== Work order ==
From the data, return each line holding the word "agent".

[Collected data]

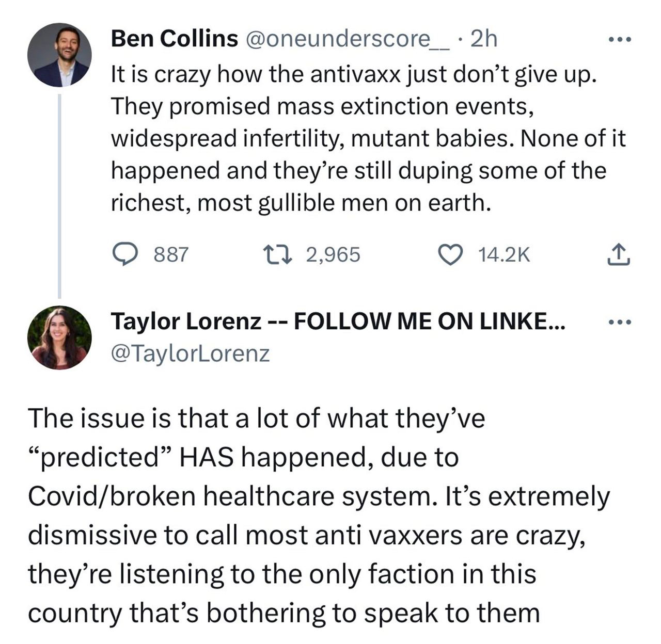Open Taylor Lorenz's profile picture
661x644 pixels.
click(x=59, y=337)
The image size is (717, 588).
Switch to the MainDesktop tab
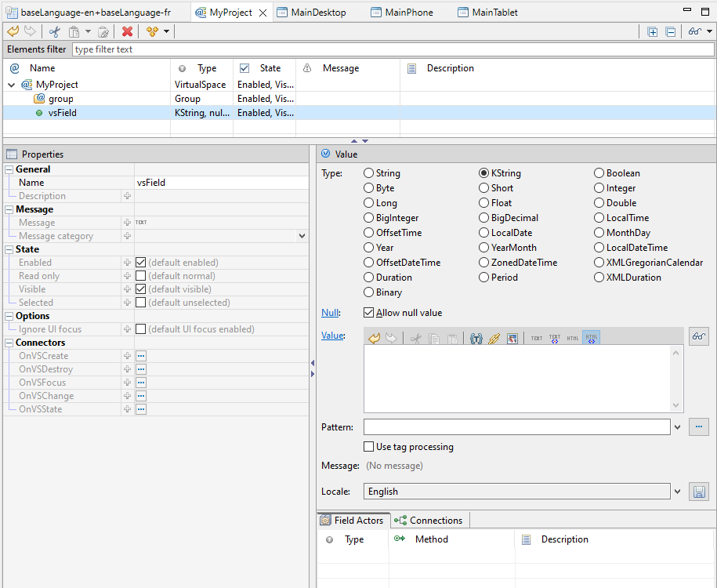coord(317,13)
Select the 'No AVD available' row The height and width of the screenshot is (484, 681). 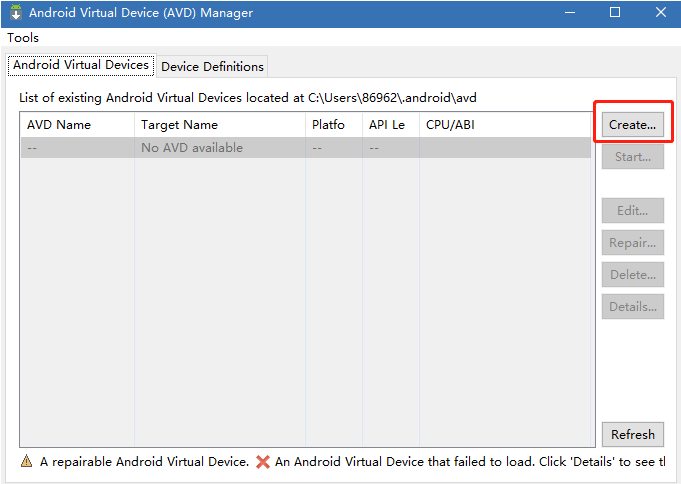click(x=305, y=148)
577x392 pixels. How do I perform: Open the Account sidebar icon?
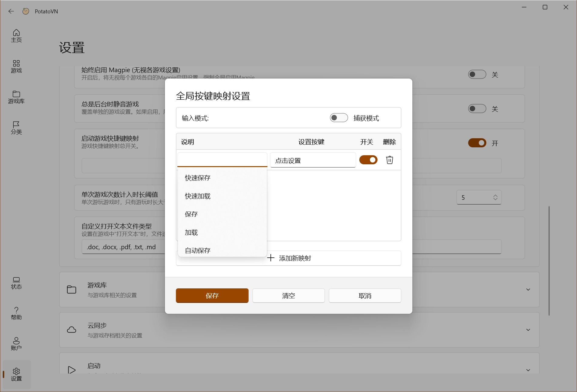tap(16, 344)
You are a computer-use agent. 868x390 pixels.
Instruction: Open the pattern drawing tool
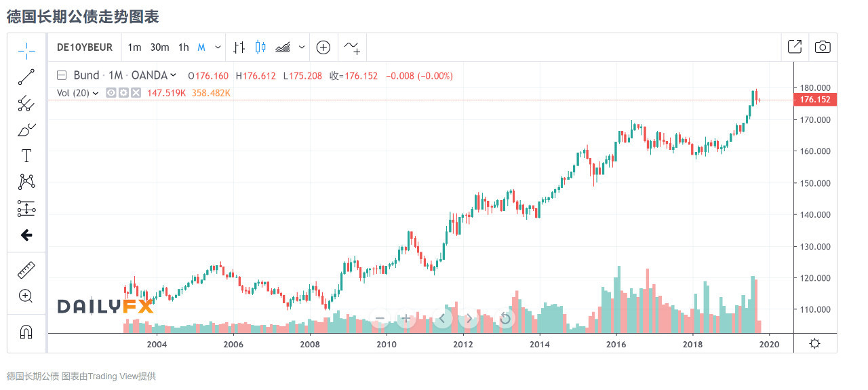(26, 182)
...
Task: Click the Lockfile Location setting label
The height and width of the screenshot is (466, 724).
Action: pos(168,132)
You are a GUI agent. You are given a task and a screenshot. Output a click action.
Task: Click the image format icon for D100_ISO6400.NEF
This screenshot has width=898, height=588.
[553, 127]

== Exercise answer ==
You are a computer-use agent. 868x390 pixels.
You are a GUI agent. You are given a task and a screenshot. Output a click action.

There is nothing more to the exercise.